Faisant fi de l’interdiction de la Cour constitutionnelle, Evo Morales annonce sa candidature à la présidentielle du 17 août 2025, sous la bannière du Front de la Victoire. L’ancien président bolivien, au pouvoir de 2004 à 2019, ne cache pas ses ambitions : “Nous allons à nouveau gagner les élections nationales pour sauver la Bolivie”, a-t-il déclaré. Malgré un mandat d’arrêt pour “traite de mineure” qui pèse sur lui, Morales semble déterminé à retrouver la tête de l’État, qu’il a quitté en 2019 après des contestations sur sa réélection.
Son retour pourrait créer des tensions avec l’actuel président Luis Arce, ancien protégé de Morales devenu son principal rival. Bien qu’Arce n’ait pas encore officiellement annoncé sa candidature, il est perçu comme le choix évident du Mouvement vers le Socialisme (MAS), parti qu’il contrôle de manière dominante. Selon plusieurs analystes, Arce semble assuré de conserver le soutien du MAS, qui ne semble pas avoir de leader alternatif capable de le challenger sérieusement.

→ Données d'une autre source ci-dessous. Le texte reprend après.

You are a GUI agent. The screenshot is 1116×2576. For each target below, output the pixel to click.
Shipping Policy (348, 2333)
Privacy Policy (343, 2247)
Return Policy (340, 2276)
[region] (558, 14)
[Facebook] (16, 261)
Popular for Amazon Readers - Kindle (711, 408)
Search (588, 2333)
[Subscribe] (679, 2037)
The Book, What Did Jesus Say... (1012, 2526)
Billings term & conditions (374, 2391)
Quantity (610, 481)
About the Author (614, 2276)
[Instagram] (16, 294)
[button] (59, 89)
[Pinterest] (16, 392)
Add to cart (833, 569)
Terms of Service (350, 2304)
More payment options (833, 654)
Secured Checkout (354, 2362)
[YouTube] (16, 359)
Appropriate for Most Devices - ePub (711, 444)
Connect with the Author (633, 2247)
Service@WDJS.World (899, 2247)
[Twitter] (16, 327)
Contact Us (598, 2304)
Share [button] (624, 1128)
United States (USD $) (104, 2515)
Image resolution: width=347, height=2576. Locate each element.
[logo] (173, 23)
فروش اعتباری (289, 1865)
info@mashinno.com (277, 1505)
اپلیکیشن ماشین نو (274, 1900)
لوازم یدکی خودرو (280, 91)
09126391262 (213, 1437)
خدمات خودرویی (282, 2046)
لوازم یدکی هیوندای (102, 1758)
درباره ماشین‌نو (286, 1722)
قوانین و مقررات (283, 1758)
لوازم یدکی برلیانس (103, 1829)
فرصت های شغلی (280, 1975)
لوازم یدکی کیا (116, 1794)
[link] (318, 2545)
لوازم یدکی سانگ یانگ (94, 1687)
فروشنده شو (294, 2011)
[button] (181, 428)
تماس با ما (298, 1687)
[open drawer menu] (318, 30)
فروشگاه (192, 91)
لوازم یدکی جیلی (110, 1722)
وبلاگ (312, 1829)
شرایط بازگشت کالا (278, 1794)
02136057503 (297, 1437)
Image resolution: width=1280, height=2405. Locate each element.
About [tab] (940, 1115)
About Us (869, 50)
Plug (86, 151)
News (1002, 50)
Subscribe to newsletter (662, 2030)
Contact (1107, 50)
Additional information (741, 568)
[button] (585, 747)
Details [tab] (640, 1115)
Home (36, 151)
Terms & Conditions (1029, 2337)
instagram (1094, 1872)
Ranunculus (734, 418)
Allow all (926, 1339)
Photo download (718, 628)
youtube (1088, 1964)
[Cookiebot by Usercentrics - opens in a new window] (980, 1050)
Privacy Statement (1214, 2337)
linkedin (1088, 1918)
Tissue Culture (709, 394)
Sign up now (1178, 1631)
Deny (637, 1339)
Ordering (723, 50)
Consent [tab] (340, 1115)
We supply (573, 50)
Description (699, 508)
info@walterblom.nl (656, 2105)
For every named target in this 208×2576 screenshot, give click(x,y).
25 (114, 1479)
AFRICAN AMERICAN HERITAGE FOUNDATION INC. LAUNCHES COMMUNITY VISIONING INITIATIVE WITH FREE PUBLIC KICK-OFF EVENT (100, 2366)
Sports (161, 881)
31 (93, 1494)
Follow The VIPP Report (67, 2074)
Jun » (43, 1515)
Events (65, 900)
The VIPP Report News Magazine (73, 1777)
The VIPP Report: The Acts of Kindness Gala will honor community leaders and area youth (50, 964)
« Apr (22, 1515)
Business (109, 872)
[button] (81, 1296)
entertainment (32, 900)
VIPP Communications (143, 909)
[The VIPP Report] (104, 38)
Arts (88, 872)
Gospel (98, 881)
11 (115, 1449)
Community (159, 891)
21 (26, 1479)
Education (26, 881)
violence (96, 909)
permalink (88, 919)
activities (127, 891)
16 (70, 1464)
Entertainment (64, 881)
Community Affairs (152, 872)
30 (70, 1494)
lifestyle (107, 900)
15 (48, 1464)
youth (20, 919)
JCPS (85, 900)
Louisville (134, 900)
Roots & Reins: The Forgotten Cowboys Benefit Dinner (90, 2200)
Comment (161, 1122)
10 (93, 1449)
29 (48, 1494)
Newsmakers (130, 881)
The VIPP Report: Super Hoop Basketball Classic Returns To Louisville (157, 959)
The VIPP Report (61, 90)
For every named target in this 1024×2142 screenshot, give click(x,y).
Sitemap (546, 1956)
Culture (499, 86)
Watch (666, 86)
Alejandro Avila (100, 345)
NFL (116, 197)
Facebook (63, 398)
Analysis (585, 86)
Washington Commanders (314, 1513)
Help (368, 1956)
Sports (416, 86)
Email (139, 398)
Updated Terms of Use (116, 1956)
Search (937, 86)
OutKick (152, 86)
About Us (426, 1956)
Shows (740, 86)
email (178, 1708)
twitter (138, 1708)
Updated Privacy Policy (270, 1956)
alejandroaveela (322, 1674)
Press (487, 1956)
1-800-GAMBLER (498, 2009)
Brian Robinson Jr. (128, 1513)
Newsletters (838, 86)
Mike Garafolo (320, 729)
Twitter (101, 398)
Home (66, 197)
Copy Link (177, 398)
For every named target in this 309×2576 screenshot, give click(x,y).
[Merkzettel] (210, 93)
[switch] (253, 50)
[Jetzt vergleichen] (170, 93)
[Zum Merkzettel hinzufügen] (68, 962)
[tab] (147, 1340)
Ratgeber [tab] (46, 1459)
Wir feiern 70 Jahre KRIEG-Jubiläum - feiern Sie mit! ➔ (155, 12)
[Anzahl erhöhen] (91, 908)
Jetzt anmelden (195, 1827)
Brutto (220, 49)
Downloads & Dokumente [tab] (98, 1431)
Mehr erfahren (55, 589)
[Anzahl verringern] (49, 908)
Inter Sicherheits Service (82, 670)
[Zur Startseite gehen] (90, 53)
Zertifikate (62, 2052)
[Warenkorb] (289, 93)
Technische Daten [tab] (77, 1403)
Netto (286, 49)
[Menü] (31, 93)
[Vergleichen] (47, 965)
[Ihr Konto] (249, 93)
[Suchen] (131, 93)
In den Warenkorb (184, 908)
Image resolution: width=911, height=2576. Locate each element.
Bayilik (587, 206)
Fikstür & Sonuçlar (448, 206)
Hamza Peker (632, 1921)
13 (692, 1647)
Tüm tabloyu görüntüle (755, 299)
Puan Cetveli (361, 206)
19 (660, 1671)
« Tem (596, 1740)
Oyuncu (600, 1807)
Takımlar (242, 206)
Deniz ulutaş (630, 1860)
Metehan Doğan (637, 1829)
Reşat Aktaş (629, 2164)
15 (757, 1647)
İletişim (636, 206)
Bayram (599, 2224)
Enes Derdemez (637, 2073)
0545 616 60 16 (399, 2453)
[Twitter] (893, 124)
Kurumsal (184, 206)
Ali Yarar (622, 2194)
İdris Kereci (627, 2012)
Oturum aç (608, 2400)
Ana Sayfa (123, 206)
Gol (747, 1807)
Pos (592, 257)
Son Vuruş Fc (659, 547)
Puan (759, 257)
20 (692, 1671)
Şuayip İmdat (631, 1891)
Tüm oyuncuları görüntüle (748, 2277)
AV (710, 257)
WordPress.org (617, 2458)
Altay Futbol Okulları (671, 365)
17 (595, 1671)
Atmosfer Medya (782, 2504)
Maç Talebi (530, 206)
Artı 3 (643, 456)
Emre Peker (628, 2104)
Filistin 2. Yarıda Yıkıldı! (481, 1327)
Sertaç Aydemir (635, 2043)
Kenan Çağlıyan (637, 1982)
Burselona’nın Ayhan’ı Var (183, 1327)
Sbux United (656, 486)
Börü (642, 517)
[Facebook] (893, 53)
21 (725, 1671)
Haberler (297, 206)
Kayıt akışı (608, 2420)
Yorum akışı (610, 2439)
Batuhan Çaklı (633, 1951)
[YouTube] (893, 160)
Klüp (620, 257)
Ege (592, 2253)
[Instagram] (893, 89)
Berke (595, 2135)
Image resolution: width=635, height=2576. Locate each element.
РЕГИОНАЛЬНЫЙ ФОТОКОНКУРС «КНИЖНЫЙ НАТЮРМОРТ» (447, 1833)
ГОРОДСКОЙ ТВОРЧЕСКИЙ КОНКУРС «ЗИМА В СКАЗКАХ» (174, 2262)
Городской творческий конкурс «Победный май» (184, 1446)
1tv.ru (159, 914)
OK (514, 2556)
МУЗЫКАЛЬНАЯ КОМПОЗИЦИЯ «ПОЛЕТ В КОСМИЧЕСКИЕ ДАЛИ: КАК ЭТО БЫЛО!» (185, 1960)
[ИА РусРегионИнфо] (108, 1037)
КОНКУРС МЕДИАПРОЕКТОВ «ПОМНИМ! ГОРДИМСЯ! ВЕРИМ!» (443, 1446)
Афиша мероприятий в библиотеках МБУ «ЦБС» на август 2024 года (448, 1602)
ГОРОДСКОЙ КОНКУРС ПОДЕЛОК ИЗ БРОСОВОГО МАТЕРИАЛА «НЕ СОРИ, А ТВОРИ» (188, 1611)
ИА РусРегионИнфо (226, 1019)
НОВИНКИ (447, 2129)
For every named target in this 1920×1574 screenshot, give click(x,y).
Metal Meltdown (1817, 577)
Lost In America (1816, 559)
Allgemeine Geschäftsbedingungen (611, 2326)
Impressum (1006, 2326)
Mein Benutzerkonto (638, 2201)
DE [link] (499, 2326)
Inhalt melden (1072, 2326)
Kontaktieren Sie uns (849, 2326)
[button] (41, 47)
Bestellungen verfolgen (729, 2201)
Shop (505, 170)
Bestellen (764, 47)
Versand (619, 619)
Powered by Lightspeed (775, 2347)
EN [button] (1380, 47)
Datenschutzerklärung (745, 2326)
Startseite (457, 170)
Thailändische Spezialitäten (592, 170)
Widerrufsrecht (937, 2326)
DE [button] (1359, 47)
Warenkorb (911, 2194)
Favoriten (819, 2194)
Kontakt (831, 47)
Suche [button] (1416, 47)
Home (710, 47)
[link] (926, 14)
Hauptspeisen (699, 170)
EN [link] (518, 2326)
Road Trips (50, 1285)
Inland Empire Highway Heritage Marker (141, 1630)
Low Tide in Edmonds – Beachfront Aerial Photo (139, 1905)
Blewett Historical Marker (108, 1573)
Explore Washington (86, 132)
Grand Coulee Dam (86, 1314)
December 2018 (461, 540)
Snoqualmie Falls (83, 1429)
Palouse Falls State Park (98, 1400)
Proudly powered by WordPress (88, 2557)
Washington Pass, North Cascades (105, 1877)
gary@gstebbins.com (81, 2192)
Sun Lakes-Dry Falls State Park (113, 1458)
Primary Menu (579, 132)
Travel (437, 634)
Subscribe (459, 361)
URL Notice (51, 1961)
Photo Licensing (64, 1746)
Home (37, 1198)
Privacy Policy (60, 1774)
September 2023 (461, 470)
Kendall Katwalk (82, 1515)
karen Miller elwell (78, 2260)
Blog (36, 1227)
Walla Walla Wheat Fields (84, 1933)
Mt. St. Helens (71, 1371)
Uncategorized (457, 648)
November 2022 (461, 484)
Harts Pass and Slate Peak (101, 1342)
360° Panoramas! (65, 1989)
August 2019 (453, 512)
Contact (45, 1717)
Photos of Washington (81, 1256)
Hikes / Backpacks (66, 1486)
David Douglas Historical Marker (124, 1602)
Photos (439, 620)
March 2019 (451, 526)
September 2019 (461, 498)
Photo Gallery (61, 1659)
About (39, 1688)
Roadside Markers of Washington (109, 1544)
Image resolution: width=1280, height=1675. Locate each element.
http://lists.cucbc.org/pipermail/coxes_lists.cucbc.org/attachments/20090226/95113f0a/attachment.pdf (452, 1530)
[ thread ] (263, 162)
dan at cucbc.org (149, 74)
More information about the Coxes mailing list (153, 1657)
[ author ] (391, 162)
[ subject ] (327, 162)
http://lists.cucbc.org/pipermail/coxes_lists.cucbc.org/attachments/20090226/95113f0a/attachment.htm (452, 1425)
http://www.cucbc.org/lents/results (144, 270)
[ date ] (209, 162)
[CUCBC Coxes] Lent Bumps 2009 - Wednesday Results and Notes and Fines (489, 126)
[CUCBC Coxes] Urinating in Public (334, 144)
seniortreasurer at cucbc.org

Cette situation pourrait plonger la Bolivie dans une nouvelle phase de lutte interne au sein de la gauche, d’autant plus que la campagne s’annonce particulièrement tendue. Morales, avec son parti, se positionne déjà en sauveur d’une Bolivie qu’il juge en crise. Mais son retour ne manque pas de faire débat, entre espoirs d’une nouvelle ère et craintes d’une réédition des tensions passées.